Published online by Cambridge University Press: 19 March 2020
Inés María Martiatu uses literature as a means of settling accounts over a series of wrongs (conjugal and racial) committed against women and the nation respectively by dangerous patriarchs. Martiatu's short story ‘El senador’ revisits the political history of nineteenth- and early twentieth-century Cuba, setting out events that many Cuban historians have agreed contributed to the egregious ‘Guerrita de Raza’ of 1912. The protagonist of the story is Martín Morúa Delgado, Cuba's first black senator and the author of the infamous Ley Morúa which outlawed the organisation of political parties along racial lines and subsequently resulted in the 1912 race war. The illustrious public life of the politician is undermined by the narrative's construction of a seedy private life which is mired in incest, sexual abuse, marital dysfunction and a conscience deformed by homophobia. As we saw in the previous chapter, Excilia Saldaña's poetry constitutes an autobiographical exposé of domestic violence in the late 1950s on the eve of the Castro Revolution when the Republic is in its death throes. Martitau's fiction, on the other hand, sets as its focus the birth and early years of the Republic. ‘El senador’ engages with sexist violation and feminist revenge as an ideological response to racial betrayal in public national discourse in this new Republic. I argue that through literary vengeance Inés María Martiatu seeks to repair the damaged body of the home nation and to demand a space for women's sexual self-determination. In the process her fiction navigates public and private spaces in an attempt to bring to light the abuses of the past and to find a feminist solution for the future.

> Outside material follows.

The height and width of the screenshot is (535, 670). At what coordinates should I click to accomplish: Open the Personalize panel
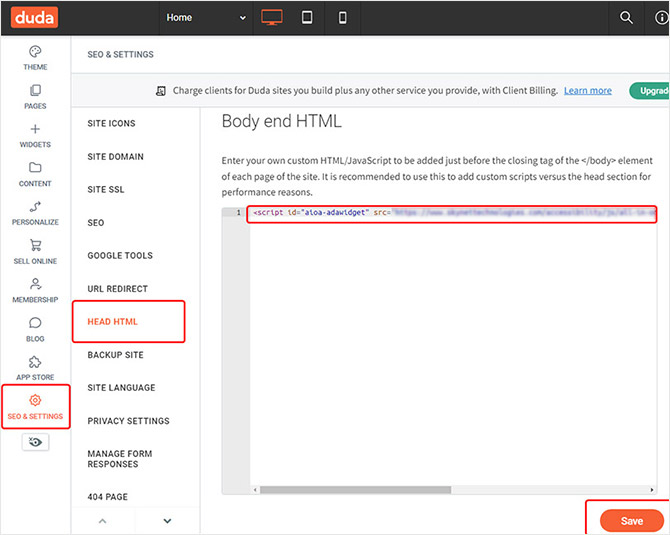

El senador: Literary Context
‘El senador’ is one of nine stories, produced during the 1980s and early 1990s, which were collected in the 2008 bilingual anthology Over the Waves and other Stories / Sobre las olas y otros cuentos. In his translator's notes to the 2008 anthology, Emmanuel Harris II highlights what he sees as two seminal features that distinguish the collection as a whole: the transgenerational filial negotiations presented in the texts, and the pre-eminence of ‘Africanness’ as an integral part of the quotidian Cuban experience (2008: ix–x). This observation has far more ideological significance than might be immediately apparent. In the 1990s literary panorama of Cuba, the Black family as subject is still a virtually invisible entity.